ローゼがひそかにしゅん、としたのには気づかず、ディルクは手を差し出した。


「さあ、戻るぞ」

「はい」

エスコートされるままに手を乗せて、歩きながら、ローゼは自分が変身してしまったような気になる。
夢に見たような美しいドレスに身を包み、大好きな彼にエスコートをしてもらう。自分じゃない誰かになったようで、叶うならずっとこのままでいたいとさえも思った。

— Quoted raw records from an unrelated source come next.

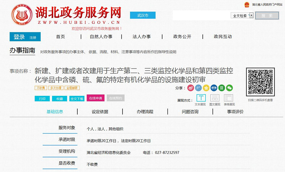Screen dimensions: 285x172
Task: Switch to 文本展现 display mode
Action: (201, 98)
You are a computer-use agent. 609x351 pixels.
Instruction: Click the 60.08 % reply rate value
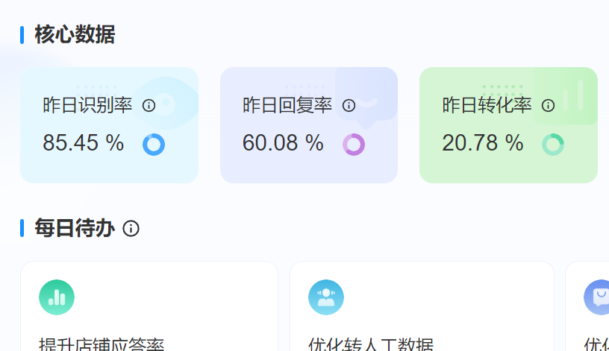tap(283, 142)
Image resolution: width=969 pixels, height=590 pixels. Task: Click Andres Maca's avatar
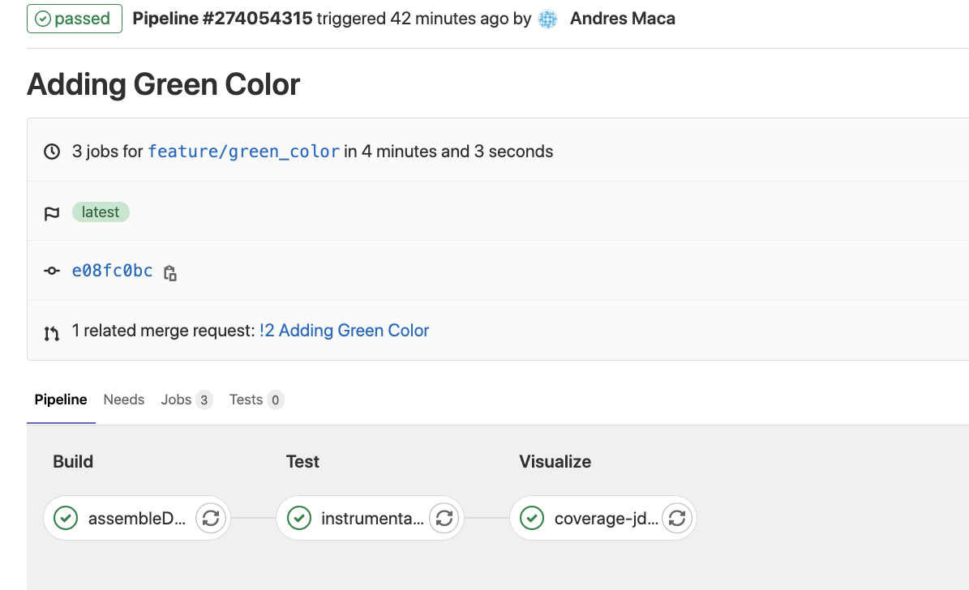click(x=547, y=18)
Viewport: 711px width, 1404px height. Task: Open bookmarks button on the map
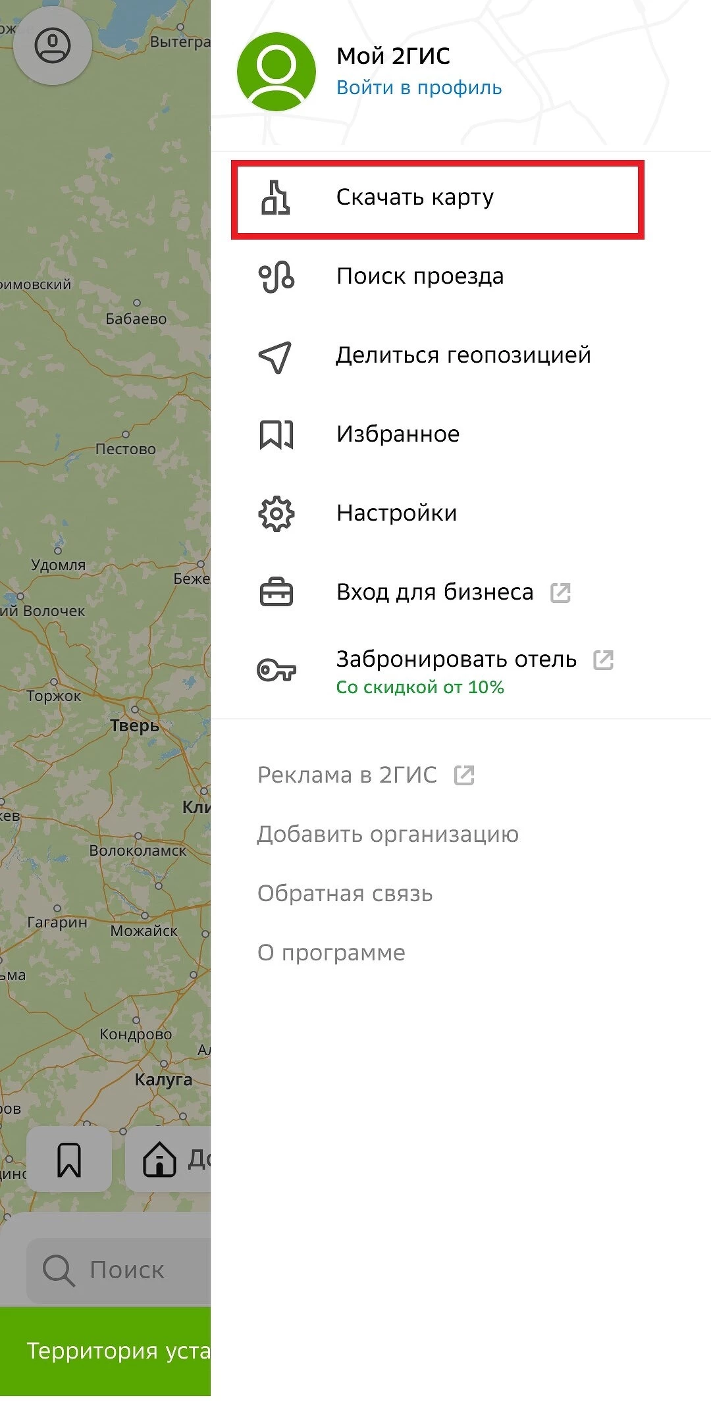[x=69, y=1159]
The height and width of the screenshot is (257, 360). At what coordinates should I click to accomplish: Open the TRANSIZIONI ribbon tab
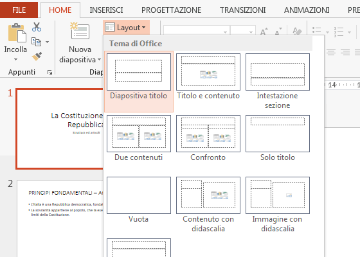point(243,10)
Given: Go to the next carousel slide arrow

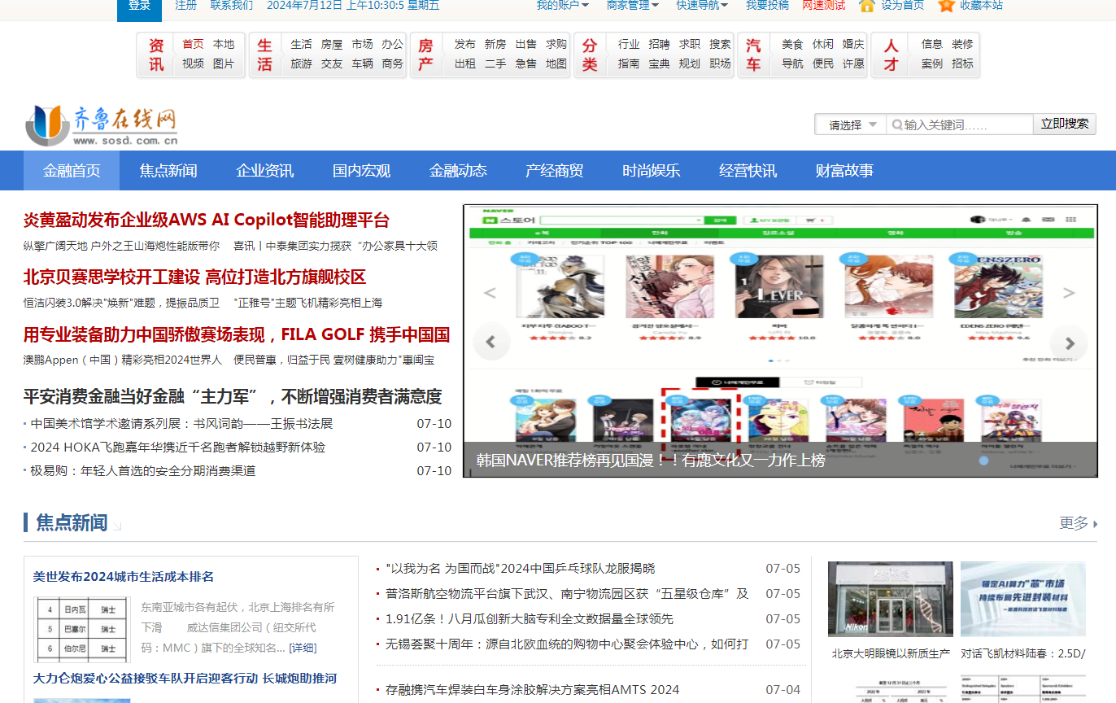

しかし、ふたりが向かった先は華やかな社交場でも、美しく花咲き誇る庭園でもなく、隣室のエミーリアの個室だ。


「あら、案外早いお戻りね」


茶化すようなエミーリアに、ディルクは眉根を寄せ、「奥様は最近ひと言多いです」とつぶやく。

夢が覚めたように、ローゼは我に返って思いなおす。

薄ピンクの豪華なドレス。これにはきっと魔法がかかっている。
ディルクがこんな風に優しいのは、きっと、ドレスを着ている間の夢なのだろう、と。